As a side-note regex based parsers are a typical jumping off point because they’re accessible but they tend to toward brittleness with increasingly complex expressions trying to tidy up loose ends.
Writing a proper parser doesn’t have to be difficult and pays off in making it easier to reason about and modify. For my money parser combinators are accessible and powerful. Since I wrote my PC library I’ve found several applications that are just easier because I can quickly roll a parser to build an AST with error handling.
If it would be useful to talk over I’d be happy to.
Thank you, I would appreciate an introduction to that sometime. This is an iteration of the first parser I ever built, and I have increasingly noticed the brittleness now that I introduced new syntax for ChronicleHub specfically. So, if you could explain the other method sometime, perhaps it will lead to refactoring the logic into something more stable.
Currently using TypeScript for ChronicleHub, though in terms of pseudocode, I tend to be a little quicker to catch on to C#, as that is my most comfortable language to write in (if that is relevant).

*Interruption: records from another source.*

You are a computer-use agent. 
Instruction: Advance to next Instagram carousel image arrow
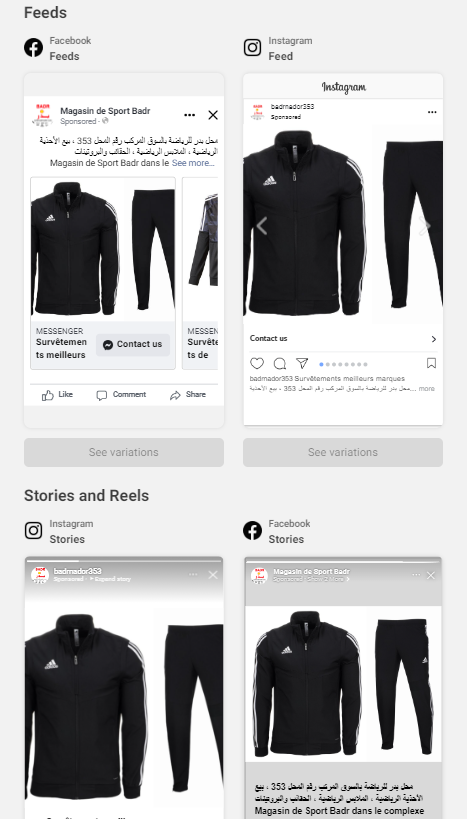coord(425,226)
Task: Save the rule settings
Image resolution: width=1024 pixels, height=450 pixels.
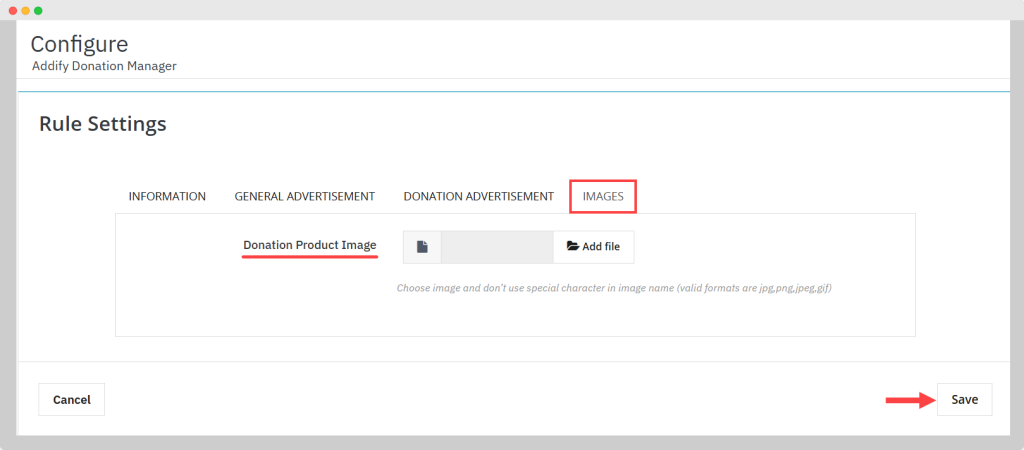Action: pyautogui.click(x=964, y=399)
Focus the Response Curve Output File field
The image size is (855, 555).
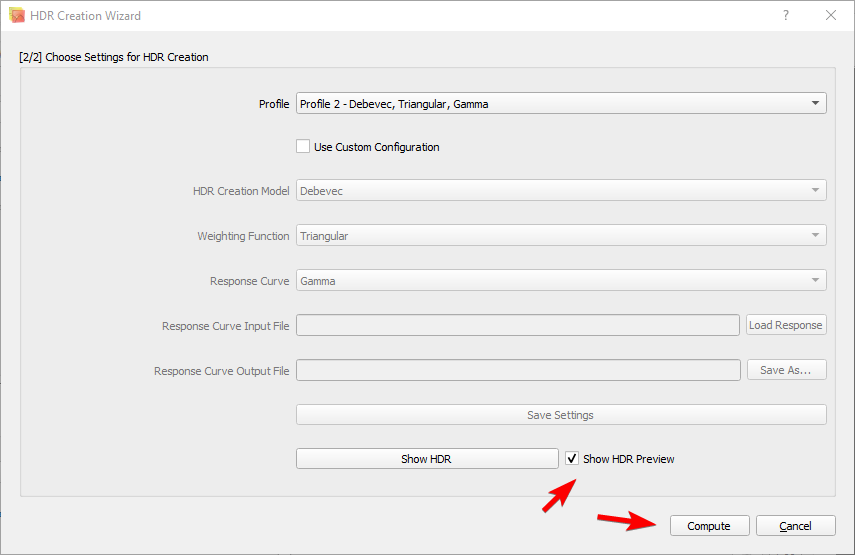tap(517, 370)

In many respects this is such low-level stuff (characters, data structure, and functions) that the language doesn’t matter. The type spec’ing might be tedious in TypeScript tho. But I guess we’d muddle through. Or use C#. It’s been a while but, again, muddle through. The nice thing about parser combinators is they are so simple … it seems like a trick and that they couldn’t be as powerful as they are.
Would you mind sending me a private message? If need be, I can share the place in the repo where parsing is currently handled.
Or keep it public for the edification of all!
Either way, the main parsing logic is handled here:
And the most frequent class interacting with it is here:
There were attempts at refactoring it into sub-classes, but I gave up when I got too frustrated with the parser breaking. The code is still around in the scribescript/ folder.
It should quickly become apparent that, while I’ve programmed for about 10 years casually, this was my first attempt at a DSL.
I love reading about parsers (and all programming language theory, to be honest) and I don’t know very much about parser combinators as an approach, so I’d be delighted if you decided to do this publicly!
Yeah, parsers are fun! For some values of fun. I played with Earley parsers a long time back because I was curious about the research literature (I found out through the forum that Draconis actually found my intro helpful which was cool!), and these days I lean toward an extended shunting-yard parser for anything that can handle, just for sheer simplicity. But using parser combinators for recursive descent or PEGs is certainly a great way to go too. Maybe a new thread?
I’m by no means an expert although I have implemented a parser combinator library, Ergo, (partly because I didn’t gel with the dominant libraries in Elixir, and partly as a learning exercise) which I have used to build a number of reasonably complex parsers, including the parsers for the Rez language, Mangle assembly language, and DemoGen.
I’m happy to share what I know. My opening gambit would be either an open Zoom call (I pay for Zoom so can host) or something on the IF Discord.
Open to alternative approaches/venues and happy to share the floor with anyone else who has a perspective they want to share. E.g. I would appreciate hearing about PEG parsing as it’s not something I’ve used for over a decade and I’m rusty.
I’m afraid I haven’t played with Parsing Expression Grammars in at least that long either… they use ordered choice (always choose the first option if it matches, unlike context-free grammars where either can be chosen) which eliminates the ambiguity (multiple ways to parse an input). That can make writing grammars simpler, because you don’t have to work as hard to remove ambiguity, but otherwise my recollection is that they’re very similar to writing a recursive-descent parser for LL(k) languages (that is, grammars with no left-recursion)…
Okay with some caveats in place like I am not a Typescript user and Rez uses Javascript at all only because it’s generating code for use in a browser and that’s the language we have.
I think you’d have a job of work ahead of you to write a “proper” parser based on this code. It’s complex and it appears to intertwine parsing & action. I can see pretty clearly how you’d do it, but it wouldn’t be trivial. I don’t want to sugar coat that.
So, if it were me, the questions uppermost in my mind would be “How long do I plan to own this code?” and “Is it done, or is there more to do?”
If the project is done and you don’t have significant features to add and it works more or less bug free then unless you have an itch to scratch, you might be better off leaving it as it is.
On the other hand, if you’re wrestling with adding new features, perhaps finding that going slower than you would like, and find bugs popping up and you plan for this to be a long-term thing, then the investment in building a parser for scribescript is more likely a worthwhile investment.
Either way, I am still happy to run a session introducing parsing with parser combinators.
Right now, the code is in a pretty good place. I can at least keep up with any updates I have to make to it and it’s maintainable enough. But, it’s definitely a long term thing, and I am nothing if not eager to experiment with better ways of handling code. This is definitely in the itch to scratch category, though it does mean it will be lower down on the priority list.
I hang out in the IntFiction Discord as @sandbags so if anyone wants to chat parsers & parser combinators, ping me there. I’m the UK so best times for me to talk are usually going to be 19:00-22:00 GMT.